= Aim of the task =
In full and without alteration, write out the data below.

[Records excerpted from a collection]

###

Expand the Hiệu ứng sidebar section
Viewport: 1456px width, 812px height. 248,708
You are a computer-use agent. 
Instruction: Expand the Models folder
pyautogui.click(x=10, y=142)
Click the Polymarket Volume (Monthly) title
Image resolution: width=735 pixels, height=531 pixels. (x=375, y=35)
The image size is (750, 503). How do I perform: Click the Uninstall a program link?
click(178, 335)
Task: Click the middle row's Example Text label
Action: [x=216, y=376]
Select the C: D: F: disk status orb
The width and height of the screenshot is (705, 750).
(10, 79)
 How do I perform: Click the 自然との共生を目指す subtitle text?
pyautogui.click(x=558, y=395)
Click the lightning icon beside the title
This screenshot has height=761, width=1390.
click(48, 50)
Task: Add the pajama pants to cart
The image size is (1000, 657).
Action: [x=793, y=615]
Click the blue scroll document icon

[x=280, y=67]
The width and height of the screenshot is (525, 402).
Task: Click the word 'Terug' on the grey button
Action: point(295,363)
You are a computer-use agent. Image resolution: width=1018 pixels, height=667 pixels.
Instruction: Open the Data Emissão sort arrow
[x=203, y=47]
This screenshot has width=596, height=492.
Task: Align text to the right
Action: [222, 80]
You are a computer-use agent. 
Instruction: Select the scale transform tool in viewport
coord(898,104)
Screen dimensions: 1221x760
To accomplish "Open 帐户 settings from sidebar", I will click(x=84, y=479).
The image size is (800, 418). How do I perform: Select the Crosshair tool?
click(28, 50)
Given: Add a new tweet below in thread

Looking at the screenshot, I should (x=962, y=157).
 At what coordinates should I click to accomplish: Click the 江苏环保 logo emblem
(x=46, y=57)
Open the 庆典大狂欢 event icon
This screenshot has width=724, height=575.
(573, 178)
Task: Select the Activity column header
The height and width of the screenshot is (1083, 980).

###

= Exercise answer =
Expand the Hiệu ứng sidebar section
Viewport: 1456px width, 812px height. 248,708
You are a computer-use agent. 
Instruction: Expand the Models folder
pyautogui.click(x=10, y=142)
Click the Polymarket Volume (Monthly) title
Image resolution: width=735 pixels, height=531 pixels. (x=375, y=35)
The image size is (750, 503). How do I perform: Click the Uninstall a program link?
click(178, 335)
Task: Click the middle row's Example Text label
Action: [x=216, y=376]
Select the C: D: F: disk status orb
The width and height of the screenshot is (705, 750).
(10, 79)
 How do I perform: Click the 自然との共生を目指す subtitle text?
pyautogui.click(x=558, y=395)
Click the lightning icon beside the title
This screenshot has height=761, width=1390.
click(48, 50)
Task: Add the pajama pants to cart
The image size is (1000, 657).
Action: [x=793, y=615]
Click the blue scroll document icon

[x=280, y=67]
The width and height of the screenshot is (525, 402).
Task: Click the word 'Terug' on the grey button
Action: point(295,363)
You are a computer-use agent. Image resolution: width=1018 pixels, height=667 pixels.
Instruction: Open the Data Emissão sort arrow
[x=203, y=47]
This screenshot has width=596, height=492.
Task: Align text to the right
Action: [222, 80]
You are a computer-use agent. 
Instruction: Select the scale transform tool in viewport
coord(898,104)
Screen dimensions: 1221x760
To accomplish "Open 帐户 settings from sidebar", I will click(x=84, y=479).
The image size is (800, 418). How do I perform: Select the Crosshair tool?
click(28, 50)
Given: Add a new tweet below in thread

Looking at the screenshot, I should (x=962, y=157).
 At what coordinates should I click to accomplish: Click the 江苏环保 logo emblem
(x=46, y=57)
Open the 庆典大狂欢 event icon
This screenshot has width=724, height=575.
(573, 178)
Task: Select the Activity column header
The height and width of the screenshot is (1083, 980).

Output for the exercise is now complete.